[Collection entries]
◇ ◇ ◇ ◇ ◇

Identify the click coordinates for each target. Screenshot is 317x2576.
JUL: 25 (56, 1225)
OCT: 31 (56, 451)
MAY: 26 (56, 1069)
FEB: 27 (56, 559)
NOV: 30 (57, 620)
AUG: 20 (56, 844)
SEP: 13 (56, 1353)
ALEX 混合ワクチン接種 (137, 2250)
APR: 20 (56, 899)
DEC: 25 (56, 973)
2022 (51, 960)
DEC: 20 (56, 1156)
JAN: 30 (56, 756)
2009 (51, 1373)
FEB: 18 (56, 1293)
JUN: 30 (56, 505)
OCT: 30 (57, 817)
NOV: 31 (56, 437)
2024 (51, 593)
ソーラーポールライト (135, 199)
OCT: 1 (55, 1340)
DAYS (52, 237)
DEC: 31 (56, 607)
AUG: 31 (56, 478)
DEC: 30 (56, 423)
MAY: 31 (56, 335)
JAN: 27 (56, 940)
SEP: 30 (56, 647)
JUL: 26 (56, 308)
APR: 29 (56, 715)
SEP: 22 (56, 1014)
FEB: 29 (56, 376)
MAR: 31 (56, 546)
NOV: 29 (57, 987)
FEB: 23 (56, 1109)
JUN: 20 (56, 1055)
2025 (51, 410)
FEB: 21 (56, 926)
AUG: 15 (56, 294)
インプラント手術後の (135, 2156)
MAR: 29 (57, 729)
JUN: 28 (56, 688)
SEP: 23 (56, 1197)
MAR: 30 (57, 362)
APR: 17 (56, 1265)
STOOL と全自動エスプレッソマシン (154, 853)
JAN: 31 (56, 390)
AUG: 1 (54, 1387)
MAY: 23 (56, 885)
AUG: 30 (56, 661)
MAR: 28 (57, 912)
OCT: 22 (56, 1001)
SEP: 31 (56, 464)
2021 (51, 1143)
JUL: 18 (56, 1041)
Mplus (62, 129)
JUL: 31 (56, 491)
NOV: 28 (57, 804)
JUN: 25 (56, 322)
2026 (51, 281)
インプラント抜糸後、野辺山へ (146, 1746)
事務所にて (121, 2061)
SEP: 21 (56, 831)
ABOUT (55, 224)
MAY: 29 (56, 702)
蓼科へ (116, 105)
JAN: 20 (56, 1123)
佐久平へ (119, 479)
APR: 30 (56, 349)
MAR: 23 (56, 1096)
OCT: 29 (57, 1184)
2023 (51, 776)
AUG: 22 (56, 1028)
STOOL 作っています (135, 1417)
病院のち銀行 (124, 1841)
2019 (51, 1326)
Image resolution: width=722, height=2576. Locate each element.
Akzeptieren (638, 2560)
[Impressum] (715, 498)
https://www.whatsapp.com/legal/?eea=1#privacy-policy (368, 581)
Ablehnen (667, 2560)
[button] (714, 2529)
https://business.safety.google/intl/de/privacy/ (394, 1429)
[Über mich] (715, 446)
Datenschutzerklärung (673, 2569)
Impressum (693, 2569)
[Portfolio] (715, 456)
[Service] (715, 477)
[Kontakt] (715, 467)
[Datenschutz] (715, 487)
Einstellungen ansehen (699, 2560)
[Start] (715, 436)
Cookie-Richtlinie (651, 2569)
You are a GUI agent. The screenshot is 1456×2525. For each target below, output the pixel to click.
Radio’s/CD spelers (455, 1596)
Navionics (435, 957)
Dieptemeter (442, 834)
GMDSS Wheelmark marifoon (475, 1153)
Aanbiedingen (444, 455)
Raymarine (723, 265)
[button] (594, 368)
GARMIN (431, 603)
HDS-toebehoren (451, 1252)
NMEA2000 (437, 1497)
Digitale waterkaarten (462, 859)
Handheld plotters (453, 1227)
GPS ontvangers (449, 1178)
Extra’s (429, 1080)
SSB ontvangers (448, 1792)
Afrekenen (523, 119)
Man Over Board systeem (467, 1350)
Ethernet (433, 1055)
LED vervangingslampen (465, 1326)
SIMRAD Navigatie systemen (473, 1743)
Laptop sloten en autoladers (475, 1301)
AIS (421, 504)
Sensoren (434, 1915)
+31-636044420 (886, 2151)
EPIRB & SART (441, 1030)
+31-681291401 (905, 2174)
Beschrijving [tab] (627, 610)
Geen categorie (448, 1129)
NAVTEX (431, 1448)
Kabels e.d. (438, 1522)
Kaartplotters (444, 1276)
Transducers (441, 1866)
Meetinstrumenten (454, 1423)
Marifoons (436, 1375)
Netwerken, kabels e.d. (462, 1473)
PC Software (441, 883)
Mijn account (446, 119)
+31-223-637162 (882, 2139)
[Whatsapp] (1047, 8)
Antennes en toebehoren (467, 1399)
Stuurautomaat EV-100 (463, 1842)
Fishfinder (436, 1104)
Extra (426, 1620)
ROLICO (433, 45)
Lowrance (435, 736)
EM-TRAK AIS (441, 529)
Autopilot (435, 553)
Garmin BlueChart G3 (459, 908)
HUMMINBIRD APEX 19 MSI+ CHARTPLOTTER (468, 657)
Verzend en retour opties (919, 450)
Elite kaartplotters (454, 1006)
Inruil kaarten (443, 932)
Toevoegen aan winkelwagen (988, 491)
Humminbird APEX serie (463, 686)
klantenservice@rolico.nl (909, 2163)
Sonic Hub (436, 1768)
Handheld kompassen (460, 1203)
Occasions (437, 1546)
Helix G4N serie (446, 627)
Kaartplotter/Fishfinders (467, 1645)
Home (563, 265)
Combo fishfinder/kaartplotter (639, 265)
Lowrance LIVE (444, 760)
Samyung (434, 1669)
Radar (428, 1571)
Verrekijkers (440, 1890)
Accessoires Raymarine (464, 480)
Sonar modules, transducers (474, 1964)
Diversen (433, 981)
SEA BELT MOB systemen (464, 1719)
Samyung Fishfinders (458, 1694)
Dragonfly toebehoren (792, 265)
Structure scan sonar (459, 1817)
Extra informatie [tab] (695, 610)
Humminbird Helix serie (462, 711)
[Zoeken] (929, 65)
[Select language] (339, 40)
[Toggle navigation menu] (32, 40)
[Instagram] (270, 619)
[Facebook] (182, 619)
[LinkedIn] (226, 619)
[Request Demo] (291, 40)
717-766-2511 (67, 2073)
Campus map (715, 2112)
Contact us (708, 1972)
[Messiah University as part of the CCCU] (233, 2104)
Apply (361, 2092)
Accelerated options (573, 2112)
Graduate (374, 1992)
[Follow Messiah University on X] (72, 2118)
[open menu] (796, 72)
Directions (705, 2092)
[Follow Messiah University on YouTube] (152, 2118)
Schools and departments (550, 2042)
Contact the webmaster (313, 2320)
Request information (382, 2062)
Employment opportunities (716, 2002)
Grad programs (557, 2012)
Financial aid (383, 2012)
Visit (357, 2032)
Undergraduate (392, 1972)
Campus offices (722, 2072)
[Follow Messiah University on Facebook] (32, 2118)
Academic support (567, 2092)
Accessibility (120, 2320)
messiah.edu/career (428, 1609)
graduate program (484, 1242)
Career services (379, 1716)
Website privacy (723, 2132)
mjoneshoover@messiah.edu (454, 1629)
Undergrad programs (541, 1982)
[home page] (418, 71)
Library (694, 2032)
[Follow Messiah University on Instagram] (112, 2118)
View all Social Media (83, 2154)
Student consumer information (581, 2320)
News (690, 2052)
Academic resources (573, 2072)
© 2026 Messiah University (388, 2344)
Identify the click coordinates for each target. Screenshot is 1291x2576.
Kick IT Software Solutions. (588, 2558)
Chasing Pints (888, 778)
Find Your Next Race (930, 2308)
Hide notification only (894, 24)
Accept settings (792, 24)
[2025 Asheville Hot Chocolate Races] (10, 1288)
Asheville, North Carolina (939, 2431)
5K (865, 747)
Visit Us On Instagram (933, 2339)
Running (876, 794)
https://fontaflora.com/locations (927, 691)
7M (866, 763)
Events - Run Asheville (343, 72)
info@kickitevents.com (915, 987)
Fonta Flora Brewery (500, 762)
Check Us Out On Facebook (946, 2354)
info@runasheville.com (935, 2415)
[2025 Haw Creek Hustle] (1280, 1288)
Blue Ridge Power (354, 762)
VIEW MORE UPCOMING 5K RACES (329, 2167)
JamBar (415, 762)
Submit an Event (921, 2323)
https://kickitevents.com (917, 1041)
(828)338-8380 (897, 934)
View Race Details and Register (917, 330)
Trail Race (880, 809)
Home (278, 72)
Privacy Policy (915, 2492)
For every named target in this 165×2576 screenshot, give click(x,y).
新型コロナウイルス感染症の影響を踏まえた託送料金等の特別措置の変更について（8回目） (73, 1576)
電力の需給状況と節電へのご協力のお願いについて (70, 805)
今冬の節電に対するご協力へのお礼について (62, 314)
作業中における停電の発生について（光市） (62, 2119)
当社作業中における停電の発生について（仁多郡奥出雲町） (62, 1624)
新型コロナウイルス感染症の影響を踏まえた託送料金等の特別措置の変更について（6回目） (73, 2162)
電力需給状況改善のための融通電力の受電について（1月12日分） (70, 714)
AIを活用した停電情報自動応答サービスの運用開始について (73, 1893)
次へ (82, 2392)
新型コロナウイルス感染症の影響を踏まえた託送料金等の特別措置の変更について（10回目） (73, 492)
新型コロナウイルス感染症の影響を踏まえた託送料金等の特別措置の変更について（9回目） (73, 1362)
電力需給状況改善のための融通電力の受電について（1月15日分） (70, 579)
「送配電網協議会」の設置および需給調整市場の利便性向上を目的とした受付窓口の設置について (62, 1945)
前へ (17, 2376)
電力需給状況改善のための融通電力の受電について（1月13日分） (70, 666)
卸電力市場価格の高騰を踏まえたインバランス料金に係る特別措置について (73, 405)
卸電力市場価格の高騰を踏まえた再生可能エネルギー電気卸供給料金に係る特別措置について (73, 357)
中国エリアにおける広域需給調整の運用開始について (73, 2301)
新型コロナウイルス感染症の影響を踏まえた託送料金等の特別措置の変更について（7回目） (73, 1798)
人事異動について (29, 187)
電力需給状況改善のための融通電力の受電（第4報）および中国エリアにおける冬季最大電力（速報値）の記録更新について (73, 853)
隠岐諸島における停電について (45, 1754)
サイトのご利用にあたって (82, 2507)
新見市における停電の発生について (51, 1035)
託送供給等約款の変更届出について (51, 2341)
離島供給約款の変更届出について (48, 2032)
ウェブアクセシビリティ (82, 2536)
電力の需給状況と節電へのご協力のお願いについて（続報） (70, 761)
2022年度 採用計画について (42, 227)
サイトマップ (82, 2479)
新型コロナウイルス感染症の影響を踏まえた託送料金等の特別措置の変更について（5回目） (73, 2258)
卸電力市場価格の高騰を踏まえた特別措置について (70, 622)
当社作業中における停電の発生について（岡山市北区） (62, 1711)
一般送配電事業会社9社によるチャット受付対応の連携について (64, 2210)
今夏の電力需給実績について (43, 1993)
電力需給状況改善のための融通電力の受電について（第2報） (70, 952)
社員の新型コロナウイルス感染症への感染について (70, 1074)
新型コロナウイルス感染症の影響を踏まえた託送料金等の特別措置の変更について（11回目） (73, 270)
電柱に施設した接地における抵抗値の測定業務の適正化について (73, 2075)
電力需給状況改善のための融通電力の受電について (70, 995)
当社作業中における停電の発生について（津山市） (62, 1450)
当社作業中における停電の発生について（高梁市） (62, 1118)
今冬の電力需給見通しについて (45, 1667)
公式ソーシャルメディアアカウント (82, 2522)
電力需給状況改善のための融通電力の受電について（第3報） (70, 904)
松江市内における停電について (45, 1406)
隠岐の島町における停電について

◇ ◇ ◇ ◇ ◇

**DIRECTIONS:**
From the records above, print exactly the lines that run from the line with "NOV: 30 (57, 620)" to the line with "JUN: 20 (56, 1055)", inclusive.

**SOLUTION FOR THIS EXERCISE:**
NOV: 30 (57, 620)
AUG: 20 (56, 844)
SEP: 13 (56, 1353)
ALEX 混合ワクチン接種 (137, 2250)
APR: 20 (56, 899)
DEC: 25 (56, 973)
2022 (51, 960)
DEC: 20 (56, 1156)
JAN: 30 (56, 756)
2009 (51, 1373)
FEB: 18 (56, 1293)
JUN: 30 (56, 505)
OCT: 30 (57, 817)
NOV: 31 (56, 437)
2024 (51, 593)
ソーラーポールライト (135, 199)
OCT: 1 (55, 1340)
DAYS (52, 237)
DEC: 31 (56, 607)
AUG: 31 (56, 478)
DEC: 30 (56, 423)
MAY: 31 (56, 335)
JAN: 27 (56, 940)
SEP: 30 (56, 647)
JUL: 26 (56, 308)
APR: 29 (56, 715)
SEP: 22 (56, 1014)
FEB: 29 (56, 376)
MAR: 31 (56, 546)
NOV: 29 (57, 987)
FEB: 23 (56, 1109)
JUN: 20 (56, 1055)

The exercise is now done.